Great new research is now allowing scientists to watch and manipulate stem cells regenerating tissue in real time. This can all happen without injuring the animal. In order to do this researcher have developed a new sophisticated imaging technique. This new technique has allowed a greater insight into how the tissue regeneration process works.
This study focused on stem cell behaviour within the hair follicles of mice. Due to the accessibility of these stem cells, the researchers were able to view the process in real time. The study used a 2-photon intravital microscopy. This new techniques works by using transgenic mice and near infrared light, to allow deeper penetration with less damage to the tissue.
Using this technique the study was able to observe the interactions between stem cells and their progeny. It showed that different stem cells were creating different cell types within the tissue. Further the interaction between these cells and their immediate environment determines how they will divide, where they will migrate too and in what way they will specialise. I hear you saying we already knew this. I agree, but the ability to visualise this in a uninjured animal, in real time, really bring the whole process to life and after all that’s what biology is about; real life.

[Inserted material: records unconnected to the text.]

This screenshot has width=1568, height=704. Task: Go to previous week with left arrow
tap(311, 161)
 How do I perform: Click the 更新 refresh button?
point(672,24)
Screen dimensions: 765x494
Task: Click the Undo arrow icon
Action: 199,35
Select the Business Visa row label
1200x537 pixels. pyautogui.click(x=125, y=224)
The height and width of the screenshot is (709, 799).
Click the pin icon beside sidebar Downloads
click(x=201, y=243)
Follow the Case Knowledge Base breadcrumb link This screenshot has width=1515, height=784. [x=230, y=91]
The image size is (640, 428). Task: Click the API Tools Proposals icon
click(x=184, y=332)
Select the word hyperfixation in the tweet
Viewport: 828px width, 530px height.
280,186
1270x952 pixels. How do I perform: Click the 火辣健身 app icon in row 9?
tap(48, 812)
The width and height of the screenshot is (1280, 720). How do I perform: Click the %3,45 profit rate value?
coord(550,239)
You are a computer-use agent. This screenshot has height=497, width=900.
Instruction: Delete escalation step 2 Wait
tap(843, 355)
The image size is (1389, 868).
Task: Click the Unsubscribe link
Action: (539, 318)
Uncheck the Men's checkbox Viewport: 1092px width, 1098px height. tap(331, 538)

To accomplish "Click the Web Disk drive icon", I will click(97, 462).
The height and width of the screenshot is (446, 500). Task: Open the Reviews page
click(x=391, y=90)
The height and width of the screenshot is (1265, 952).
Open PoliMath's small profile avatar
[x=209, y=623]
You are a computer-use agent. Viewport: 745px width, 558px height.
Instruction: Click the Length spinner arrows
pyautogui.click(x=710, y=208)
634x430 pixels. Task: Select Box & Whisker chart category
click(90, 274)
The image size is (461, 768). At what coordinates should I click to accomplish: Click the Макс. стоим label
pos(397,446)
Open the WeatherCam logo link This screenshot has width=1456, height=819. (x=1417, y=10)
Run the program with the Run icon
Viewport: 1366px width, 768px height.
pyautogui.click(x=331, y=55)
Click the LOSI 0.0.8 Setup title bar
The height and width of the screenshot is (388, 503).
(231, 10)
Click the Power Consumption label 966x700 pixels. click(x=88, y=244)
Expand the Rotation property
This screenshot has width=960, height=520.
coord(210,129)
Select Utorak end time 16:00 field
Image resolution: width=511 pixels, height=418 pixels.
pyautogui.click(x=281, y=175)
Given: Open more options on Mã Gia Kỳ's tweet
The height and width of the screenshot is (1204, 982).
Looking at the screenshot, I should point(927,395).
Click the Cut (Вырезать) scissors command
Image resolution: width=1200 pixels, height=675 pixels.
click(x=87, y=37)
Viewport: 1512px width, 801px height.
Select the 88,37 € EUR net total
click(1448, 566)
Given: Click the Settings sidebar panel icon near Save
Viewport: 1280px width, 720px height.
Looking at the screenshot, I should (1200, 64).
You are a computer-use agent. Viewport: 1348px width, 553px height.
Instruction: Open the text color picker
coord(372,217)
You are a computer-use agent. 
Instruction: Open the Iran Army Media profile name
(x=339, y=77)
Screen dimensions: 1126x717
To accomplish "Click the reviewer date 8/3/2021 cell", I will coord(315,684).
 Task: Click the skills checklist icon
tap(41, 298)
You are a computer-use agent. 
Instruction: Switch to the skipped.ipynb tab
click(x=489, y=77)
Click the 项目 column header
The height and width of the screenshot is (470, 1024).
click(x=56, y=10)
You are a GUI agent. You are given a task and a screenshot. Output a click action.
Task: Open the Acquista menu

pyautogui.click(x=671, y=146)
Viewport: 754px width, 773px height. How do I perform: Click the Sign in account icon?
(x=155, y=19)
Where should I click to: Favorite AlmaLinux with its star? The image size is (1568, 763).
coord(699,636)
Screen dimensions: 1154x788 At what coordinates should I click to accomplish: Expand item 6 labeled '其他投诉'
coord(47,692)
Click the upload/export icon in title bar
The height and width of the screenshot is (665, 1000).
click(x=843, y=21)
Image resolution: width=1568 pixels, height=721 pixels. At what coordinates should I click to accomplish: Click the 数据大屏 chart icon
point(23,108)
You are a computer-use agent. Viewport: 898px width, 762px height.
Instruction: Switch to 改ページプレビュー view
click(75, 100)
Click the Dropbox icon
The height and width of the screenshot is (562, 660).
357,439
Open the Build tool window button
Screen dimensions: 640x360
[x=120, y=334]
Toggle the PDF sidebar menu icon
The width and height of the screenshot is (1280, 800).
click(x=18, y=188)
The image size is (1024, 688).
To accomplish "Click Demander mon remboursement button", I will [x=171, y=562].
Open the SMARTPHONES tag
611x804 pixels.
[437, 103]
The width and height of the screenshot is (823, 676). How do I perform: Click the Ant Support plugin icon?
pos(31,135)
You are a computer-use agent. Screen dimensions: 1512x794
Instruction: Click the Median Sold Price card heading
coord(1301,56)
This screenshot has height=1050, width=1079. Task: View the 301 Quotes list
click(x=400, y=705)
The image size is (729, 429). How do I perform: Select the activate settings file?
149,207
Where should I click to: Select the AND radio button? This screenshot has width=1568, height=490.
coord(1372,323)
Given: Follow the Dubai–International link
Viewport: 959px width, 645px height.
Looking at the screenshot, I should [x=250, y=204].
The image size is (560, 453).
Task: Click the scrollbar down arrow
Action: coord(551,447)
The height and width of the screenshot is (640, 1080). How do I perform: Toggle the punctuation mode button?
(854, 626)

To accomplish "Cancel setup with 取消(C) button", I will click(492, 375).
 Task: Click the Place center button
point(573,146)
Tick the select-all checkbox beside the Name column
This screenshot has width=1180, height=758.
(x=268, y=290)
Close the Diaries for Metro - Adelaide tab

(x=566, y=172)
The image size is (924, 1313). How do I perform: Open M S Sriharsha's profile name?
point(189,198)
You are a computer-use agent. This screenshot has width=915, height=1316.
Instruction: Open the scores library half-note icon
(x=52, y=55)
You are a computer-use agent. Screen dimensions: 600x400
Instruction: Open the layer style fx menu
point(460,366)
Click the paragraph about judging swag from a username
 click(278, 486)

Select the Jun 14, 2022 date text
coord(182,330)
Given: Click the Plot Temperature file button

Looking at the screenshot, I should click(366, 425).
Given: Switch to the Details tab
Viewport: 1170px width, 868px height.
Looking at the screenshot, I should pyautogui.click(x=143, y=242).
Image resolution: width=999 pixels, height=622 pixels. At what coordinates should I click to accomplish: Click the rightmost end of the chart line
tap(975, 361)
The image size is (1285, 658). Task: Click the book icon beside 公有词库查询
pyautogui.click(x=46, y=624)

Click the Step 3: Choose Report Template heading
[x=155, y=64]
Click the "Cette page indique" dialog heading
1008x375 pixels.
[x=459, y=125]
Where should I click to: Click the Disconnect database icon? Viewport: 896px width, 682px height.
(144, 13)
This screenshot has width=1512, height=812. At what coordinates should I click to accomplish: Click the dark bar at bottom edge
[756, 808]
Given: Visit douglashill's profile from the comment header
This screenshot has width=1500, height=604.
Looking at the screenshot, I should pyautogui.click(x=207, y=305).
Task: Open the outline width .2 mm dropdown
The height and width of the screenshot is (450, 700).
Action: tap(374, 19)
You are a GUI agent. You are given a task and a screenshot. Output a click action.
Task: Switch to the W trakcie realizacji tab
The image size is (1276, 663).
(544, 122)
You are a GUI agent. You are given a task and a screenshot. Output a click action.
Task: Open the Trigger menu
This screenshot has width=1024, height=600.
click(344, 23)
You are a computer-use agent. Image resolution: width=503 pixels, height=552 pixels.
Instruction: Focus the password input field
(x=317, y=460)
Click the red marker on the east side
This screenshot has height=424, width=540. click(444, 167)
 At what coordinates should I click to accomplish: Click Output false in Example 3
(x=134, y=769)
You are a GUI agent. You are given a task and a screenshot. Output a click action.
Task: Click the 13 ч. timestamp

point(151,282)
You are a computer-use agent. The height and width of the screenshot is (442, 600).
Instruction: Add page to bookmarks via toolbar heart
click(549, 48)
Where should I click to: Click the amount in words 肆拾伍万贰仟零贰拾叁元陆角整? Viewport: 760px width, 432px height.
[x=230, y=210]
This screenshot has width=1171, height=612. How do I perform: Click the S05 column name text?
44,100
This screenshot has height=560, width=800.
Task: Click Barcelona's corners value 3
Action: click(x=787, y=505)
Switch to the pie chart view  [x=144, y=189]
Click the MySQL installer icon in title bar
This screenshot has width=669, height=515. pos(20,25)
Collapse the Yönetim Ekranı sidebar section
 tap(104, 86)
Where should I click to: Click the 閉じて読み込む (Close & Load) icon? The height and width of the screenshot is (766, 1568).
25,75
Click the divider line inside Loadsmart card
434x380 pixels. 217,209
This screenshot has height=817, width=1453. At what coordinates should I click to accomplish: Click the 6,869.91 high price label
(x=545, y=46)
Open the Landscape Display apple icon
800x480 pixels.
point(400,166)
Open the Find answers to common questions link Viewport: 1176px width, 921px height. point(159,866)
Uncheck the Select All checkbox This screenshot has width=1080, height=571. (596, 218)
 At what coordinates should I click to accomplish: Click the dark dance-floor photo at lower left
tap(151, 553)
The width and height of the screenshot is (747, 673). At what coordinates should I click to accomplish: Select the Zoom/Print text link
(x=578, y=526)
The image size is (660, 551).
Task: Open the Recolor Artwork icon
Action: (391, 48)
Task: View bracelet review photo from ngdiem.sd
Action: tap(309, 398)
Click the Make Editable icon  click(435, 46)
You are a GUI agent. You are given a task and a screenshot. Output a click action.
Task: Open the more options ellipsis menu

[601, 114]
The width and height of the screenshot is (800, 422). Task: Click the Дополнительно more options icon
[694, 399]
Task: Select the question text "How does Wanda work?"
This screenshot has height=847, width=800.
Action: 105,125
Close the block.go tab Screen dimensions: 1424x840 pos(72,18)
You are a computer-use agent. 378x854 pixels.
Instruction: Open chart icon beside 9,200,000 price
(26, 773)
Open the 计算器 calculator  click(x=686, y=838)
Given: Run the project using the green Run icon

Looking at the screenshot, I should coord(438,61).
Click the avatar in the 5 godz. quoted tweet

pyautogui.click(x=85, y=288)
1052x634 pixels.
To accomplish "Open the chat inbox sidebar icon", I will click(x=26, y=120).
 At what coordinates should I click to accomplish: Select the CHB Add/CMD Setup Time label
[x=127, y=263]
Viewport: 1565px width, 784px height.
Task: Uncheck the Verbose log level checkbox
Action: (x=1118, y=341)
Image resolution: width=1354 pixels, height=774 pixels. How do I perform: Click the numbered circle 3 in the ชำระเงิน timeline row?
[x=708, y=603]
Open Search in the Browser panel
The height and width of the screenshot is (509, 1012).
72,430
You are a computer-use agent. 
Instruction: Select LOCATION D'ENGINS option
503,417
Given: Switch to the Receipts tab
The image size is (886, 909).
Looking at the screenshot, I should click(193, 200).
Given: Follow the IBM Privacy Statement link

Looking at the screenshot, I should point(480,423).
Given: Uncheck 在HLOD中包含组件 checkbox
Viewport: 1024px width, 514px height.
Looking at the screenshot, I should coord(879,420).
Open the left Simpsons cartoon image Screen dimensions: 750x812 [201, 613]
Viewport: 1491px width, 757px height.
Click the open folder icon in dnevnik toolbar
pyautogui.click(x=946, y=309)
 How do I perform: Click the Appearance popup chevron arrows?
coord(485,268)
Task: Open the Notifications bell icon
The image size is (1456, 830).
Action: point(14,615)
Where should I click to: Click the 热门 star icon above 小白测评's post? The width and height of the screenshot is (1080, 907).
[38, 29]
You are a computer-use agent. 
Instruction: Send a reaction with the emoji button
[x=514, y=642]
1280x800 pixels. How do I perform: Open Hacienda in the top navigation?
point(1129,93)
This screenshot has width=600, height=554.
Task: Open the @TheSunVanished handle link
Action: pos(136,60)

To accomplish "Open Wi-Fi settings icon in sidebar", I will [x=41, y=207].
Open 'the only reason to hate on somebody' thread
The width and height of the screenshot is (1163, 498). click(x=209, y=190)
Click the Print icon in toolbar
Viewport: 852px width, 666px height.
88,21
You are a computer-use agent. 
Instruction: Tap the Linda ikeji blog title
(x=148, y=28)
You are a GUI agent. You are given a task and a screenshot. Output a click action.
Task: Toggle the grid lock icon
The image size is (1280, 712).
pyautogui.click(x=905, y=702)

The real ‘discovery’ in this project was in terms of mouse hair follicles. The study found that hair growth would not occur in the absence of the connective tissue mesenchyme, which appears early on in embryonic development. Stem cells are very important and as our understanding grows, they are only going to get more important. This is due to their ability to regenerate many other types of tissue in mammals. This study really highlights the importance of the microenvironment in determining stem cell behaviour. Armed with this knowledge we can uncover the mechanisms that go wrong in the cases of cancer and other diseases. This same technique has the potential to shed light on multiple different areas: what stimuli is required to trigger repairs in a variety of organs and how stem cells interact with other cells.